Des Saints et des Martyrs
Par l'Edit de Nantes de 1598, Henry IV avait accordé aux protestants de France la
liberté de
conscience et de culte. Mais, en 1685, Louis XIV révoqua cet édit qui, du reste, depuis fort longtemps déjà, avait été violé dans son esprit et dans sa lettre. D'inhumaines persécutions rendirent
tragique la situation des protestants de France. Tous les pasteurs furent exilés, tandis que les huguenots furent contraints de rester et d'abjurer. Les"opiniâtres"(comme on
les appelait) furent envoyés aux galères, les femmes en prison. Les enfants furent enlevés à leur parents pour être instruits dans des couvents. Les dragons s'établirent à demeure dans les
maisons, avec liberté de piller, de saccager, de vivre licencieusement, d'user des tortures les plus odieuses pour forcer les huguenots à abjurer. Beaucoup voulurent fuir tant de rigueur.
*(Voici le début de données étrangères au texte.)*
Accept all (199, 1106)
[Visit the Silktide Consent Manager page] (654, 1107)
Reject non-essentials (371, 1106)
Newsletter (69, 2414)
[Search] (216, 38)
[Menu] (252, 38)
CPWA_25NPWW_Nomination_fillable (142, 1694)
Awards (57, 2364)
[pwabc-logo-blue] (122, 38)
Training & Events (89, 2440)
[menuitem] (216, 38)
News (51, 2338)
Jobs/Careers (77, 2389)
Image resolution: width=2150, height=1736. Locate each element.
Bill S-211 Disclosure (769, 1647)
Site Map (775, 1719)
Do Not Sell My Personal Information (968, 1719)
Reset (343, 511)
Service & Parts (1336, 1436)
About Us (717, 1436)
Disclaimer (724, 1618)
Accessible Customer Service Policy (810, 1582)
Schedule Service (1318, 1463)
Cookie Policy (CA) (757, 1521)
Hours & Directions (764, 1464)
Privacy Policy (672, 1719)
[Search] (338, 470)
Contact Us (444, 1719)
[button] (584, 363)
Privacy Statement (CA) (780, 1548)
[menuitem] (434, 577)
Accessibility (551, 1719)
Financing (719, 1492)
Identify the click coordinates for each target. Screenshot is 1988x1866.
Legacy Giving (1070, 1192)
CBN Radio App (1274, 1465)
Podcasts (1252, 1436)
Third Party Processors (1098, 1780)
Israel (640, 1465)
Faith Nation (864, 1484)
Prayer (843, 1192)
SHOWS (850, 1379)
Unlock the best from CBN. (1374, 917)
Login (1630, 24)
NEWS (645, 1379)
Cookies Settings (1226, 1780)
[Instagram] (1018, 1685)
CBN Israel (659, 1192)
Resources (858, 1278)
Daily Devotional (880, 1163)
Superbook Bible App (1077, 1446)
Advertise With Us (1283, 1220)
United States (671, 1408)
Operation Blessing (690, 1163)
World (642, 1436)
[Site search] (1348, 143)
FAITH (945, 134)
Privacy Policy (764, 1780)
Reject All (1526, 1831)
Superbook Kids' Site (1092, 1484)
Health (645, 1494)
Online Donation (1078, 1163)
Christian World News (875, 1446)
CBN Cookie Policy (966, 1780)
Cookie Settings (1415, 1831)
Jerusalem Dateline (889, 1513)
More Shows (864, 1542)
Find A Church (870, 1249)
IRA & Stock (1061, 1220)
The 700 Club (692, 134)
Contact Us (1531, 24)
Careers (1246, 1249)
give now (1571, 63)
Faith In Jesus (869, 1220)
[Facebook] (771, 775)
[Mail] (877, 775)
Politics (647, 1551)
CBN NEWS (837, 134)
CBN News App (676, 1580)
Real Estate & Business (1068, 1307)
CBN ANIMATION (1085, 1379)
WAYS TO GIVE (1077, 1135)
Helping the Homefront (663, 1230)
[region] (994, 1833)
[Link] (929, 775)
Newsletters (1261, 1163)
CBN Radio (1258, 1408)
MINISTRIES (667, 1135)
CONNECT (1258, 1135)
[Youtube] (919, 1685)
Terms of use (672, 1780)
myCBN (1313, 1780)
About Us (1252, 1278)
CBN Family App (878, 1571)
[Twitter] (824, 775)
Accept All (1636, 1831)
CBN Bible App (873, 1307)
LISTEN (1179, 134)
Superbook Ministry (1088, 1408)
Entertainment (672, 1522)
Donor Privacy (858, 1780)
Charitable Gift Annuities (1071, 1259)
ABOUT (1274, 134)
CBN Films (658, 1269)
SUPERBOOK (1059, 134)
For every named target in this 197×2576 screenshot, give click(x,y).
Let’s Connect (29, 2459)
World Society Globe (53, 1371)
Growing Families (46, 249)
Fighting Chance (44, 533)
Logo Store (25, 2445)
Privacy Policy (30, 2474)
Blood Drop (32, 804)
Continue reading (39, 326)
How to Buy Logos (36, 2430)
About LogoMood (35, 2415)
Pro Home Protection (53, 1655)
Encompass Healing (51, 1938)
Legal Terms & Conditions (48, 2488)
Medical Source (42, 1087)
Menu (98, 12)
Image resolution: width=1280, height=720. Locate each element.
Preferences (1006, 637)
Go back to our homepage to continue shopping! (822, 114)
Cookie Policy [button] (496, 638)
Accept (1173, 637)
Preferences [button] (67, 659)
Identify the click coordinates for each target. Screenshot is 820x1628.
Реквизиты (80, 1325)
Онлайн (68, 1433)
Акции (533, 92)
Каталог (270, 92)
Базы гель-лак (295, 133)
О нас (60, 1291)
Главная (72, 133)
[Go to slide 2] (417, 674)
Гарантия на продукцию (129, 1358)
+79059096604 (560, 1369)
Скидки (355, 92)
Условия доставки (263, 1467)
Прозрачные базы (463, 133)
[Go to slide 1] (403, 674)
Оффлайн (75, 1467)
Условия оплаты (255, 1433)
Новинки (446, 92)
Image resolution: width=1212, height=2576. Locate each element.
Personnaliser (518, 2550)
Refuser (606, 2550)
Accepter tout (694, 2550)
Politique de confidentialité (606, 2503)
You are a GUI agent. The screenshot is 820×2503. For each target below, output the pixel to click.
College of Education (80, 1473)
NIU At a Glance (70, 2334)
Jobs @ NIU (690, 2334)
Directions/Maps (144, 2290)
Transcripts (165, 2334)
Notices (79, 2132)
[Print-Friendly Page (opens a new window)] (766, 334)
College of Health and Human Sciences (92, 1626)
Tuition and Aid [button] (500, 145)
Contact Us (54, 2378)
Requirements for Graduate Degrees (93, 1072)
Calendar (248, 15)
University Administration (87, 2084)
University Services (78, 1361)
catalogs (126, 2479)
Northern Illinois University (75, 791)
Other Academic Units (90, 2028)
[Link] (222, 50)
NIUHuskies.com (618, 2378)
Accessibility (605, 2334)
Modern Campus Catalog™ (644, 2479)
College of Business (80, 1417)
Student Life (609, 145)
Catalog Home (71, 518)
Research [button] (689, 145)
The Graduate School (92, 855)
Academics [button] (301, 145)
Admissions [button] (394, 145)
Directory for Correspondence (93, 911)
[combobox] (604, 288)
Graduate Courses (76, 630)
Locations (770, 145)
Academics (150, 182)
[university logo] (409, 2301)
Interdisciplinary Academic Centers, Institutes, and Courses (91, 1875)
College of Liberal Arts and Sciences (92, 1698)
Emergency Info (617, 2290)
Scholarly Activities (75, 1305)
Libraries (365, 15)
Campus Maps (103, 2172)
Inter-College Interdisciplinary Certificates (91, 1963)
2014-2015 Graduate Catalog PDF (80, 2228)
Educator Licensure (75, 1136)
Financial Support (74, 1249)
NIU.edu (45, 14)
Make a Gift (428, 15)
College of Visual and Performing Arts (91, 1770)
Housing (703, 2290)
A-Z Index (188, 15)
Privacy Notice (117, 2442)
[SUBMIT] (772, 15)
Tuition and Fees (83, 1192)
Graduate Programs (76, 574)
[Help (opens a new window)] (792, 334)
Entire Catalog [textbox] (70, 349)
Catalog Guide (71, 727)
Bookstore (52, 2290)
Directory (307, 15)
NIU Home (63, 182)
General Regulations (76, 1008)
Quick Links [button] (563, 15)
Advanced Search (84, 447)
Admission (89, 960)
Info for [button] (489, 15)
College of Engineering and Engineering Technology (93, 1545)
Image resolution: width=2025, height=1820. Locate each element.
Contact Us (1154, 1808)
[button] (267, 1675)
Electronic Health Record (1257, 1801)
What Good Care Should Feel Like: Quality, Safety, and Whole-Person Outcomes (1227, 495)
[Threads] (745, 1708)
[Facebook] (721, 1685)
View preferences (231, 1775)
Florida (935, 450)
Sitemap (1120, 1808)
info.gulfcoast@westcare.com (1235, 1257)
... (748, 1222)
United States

Cinq ou
six cent mille y réussirent, tandis que des milliers d'autres moururent de privations en chemin, de froid, ou sous les balles. Beaucoup aussi furent arrêtés, parmi lesquels des nobles, des
magistrats, des officiers, qu'on envoya ramer sur les galères royales, enchaînés avec des assassins!
Le Réveil Des Cévennes
C'est alors que Dieu envoya un puissant Réveil dans les CEVENNES. Le
peuple persécuté, mais assoiffé de Dieu, se réunit dans les montagnes, sous la conduite des "prédicants"et
des prophètes que Dieu suscita par milliers.
"Je partis de Londres en Juin 1703, nous dit David Flottard, pour faire un
voyage dans les CEVENNES. J'y vis le chef ROLAND et plusieurs de sa troupe, dans l'inspiration. C'était par ces inspirations que toutes leurs
affaires se réglaient et se gouvernaient. J'ai été témoin de cela, et les chefs n'avaient le commandement qu'à cause de l'excellence de ce même don qui était en eux. Je crois qu'il y avait bien
près de la moitié de leurs soldats qui étaient inspirés."Les uns avaient le don de la prière et de l'exhortation, d'autres semblaient prédire particulièrement la destinée de l'Eglise
et de ses ennemis. Quelques-uns avaient de fréquents avertissements particuliers touchant leur propre conduite, et sur ce qui concernait la guerre; D'autres encore avaient été rendus participants
de plusieurs de ces grâces et même de toutes ensemble.
"J'ai remarqué chez eux tous un grand zèle pour la gloire de Dieu et une parfaite résignation à sa volonté, soit dans la vie soit dans la mort. Tout leur exercice ou tout leur plaisir, dans
le Désert, consistait en prières et en chant de psaumes."
A vrai dire, c'était là, dans sa plénitude, le baptême du Saint-Esprit et de feu promis dans l'Ecriture, et dont
notre génération a tant besoin!-Comment l'exemple de ces saints ne force-il-pas à la décision le plus réticent d'entre nous? Si le baptême du Saint-Esprit a provoqué chez nos camisards tant de ferveur,
accompagnée de manifestations si extraordinaires qui étonnaient ceux qui les
combattaient, comment pouvons-nous refuser plus longtemps la promesse d'une bénédiction aussi remarquable, qui nous est faite dans l'Ecriture? (Actes ch.1 et 2).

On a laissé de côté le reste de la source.